Although Meeker testified that he still believed the patch "is acceptable and reliable to determine drug use," the damage was already done. Within days of Meeker's testimony, prosecutors ended their effort to revoke the woman's release.

"We didn't want to be in a position where we were trying to revoke somebody based on science that wasn't sound," Assistant US Attorney Joseph Sullivan told the Las Vegas Review-Journal. "We decided to step back and see whether the potential for contamination is legitimate."

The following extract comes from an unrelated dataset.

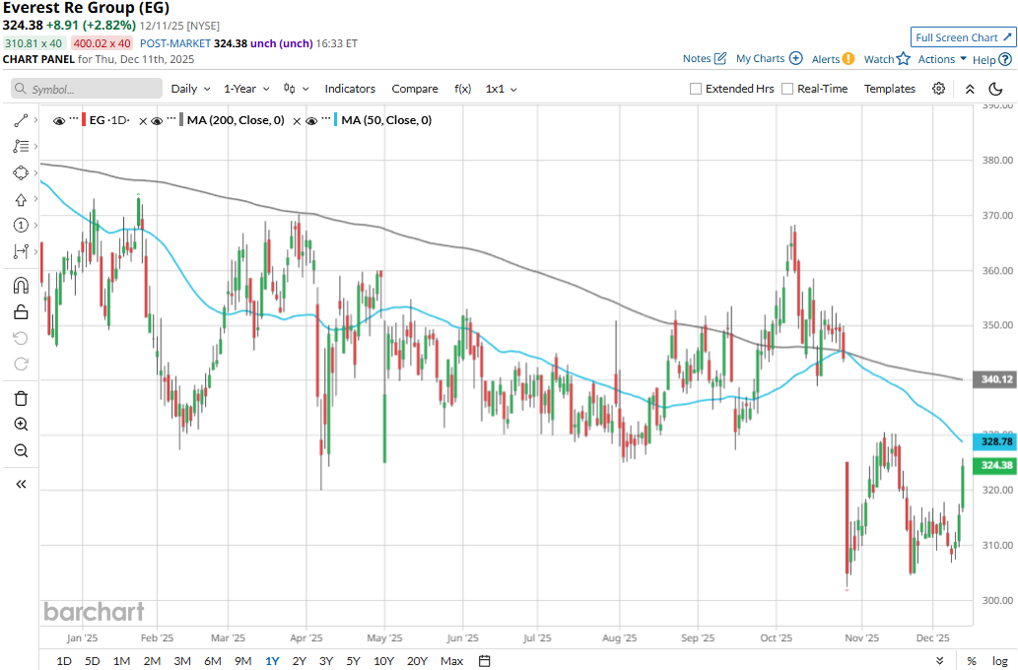Open the My Charts link
Viewport: 1018px width, 670px height.
click(769, 59)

Then US probation officials in Nevada stepped in to announce that, in light of Meeker's testimony, they will no longer use patch test results as the sole basis for violating federal probationers or those on supervised release. Until the patch's reliability can be confirmed, US probation officers in Nevada will use other indicators of drug use, such as urine tests and eyewitness accounts to corroborate the patch.

"We think the sweat patch is a great drug detection device," said senior US probation officer Mike Severance. "The problem is it may be too good," he told the Review-Journal.

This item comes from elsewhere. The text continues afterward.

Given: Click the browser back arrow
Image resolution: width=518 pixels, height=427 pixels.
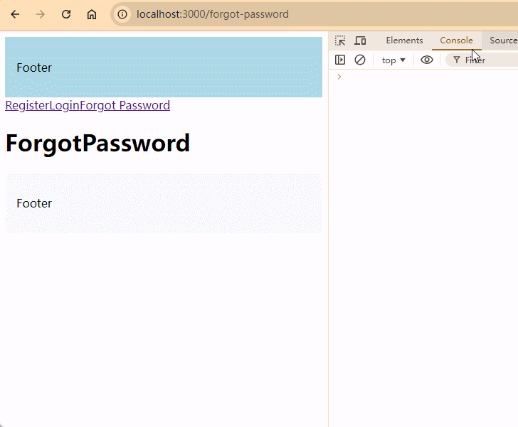Looking at the screenshot, I should click(15, 14).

Meanwhile, concerns about the patch resulted in two more aborted revocation hearings. In mid-December, US probation officials in Las Vegas withdrew a revocation petition against a man whose patch came back positive for methamphetamines.

"We would now request that this petition be withdrawn due to new evidence shared with our office by PharmChem Laboratories which has shown the patch may have returned positive due to environmental contaminants," the prosecutors wrote in court documents.

And in an early sign of the potential national impact, federal prosecutors in Oakland late in December declined to proceed with a revocation hearing after learning of Meeker's testimony.

That's not enough for Franny Forsman, the head federal public defender for Nevada. "I think it should be pulled off the market until the problems are fixed," she told the Review-Journal. "This thing ought not to be used because it is being used in this city to take people's kids away and to put people in jail."

In addition to the federal courts, judges in the Clark County (Las Vegas) Family Courts have been using the patch when parents in custody battles make allegations of drug use.

The sweat patch is good business for PharmChem. In Nevada, probation official Severance told the Review-Journal, PharmChem gets $5 for each patch and $20 for each test. US probation officials in Nevada used 850 patches in 2000.

But PharmChem wants to get the patch into the federal workplace, where its potential customer base would be in the hundreds of thousands.

"If it gets into the workplace, it's a lucrative proposition for PharmChem," said Forsman, who spearheaded the campaign against the patch.

PharmChem may have to reevaluate its plans, though. Now, thanks to the efforts of Forsman and the Nevada federal defenders, the patch is fair game across the country.